Harvard University is ranked number one in the world and the admission competition is abnormally high. The two-year program is face-to-face and the annual tuition is equivalent of $16,000,000, payable at the beginning of each school year. Books and other supplies are estimated to cost $1,000,000 per year. Jane expects that after graduation from Harvard University, she will receive a job offer for about $30,000,000 per year, with a $6,000,000 signing bonus. The salary at this job will increase by 5% per year. Because of the higher salary, his average income tax rate will increase to 25%.

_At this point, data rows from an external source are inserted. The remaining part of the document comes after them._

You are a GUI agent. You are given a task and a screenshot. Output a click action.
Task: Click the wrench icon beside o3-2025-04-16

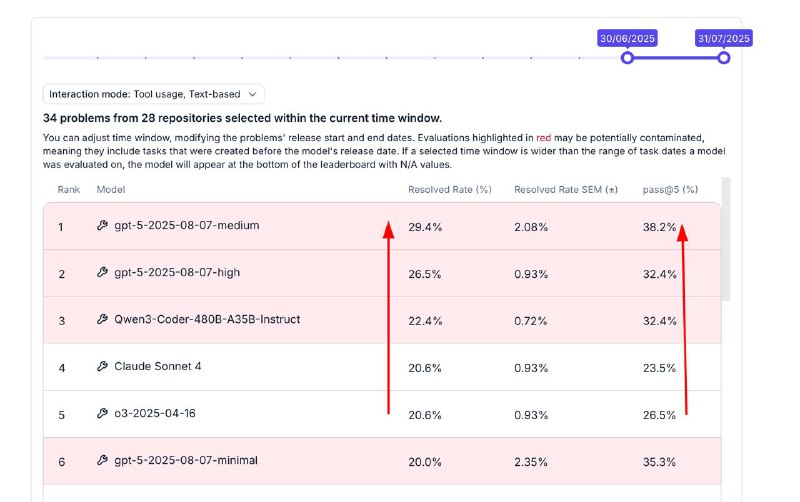click(102, 414)

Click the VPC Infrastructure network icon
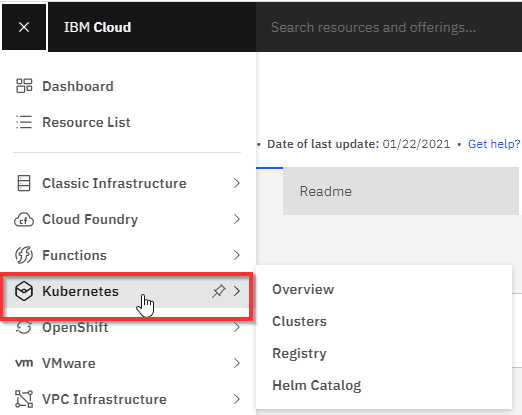(24, 399)
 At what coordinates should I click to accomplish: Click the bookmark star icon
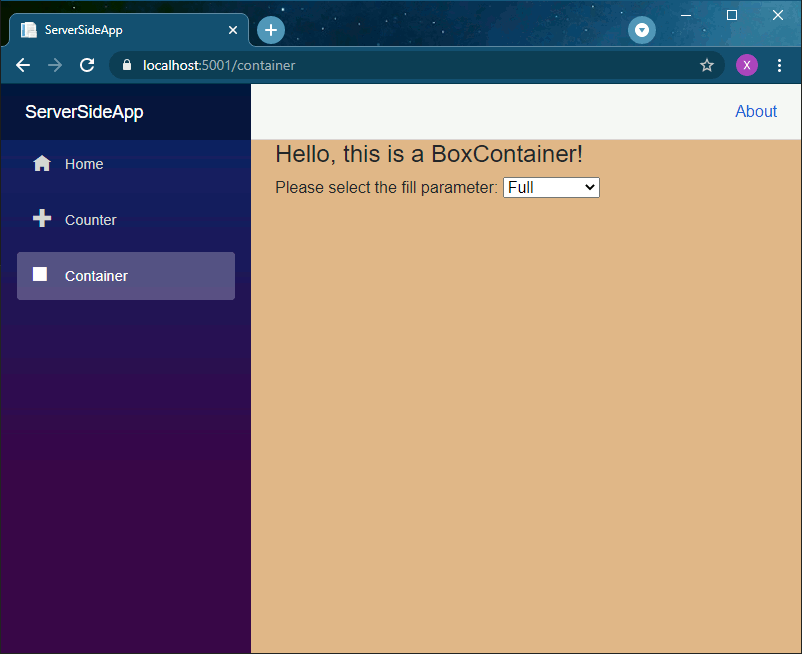(707, 65)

British Columbia is smaller and less well-known than Harvard University. It offers an one-year intensive program, with a tuition cost of $20,000,000 paid still at the beginning of the year. Books and other supplies for the program are expected to cost $1,200,000. She expects to receive a job offer of $25,000,000 per year upon graduation, with a $7,000,000 signing bonus. The salary at this job will increase by 4.5% per year. The average tax rate at this level of income will be 23%.
Both universities offer a health insurance plan that will cost $2,000,000 per year, payable at the beginning of the year. In Addition, both schools offer graduate housing, so her room and board expenses will decrease by $3,000,000 per year at either school. The appropriate discount rate is 10%. All salaries are paid at the end of each year.
1. What nonquantifiable factors may affect her decision to get an MS in finance?
2. Jane has 3 options: stay at the same job or take one of the colleges and move to any of high-salary jobs. What is the best option for Jane from a strictly financial standpoint? Show the way you get the answer.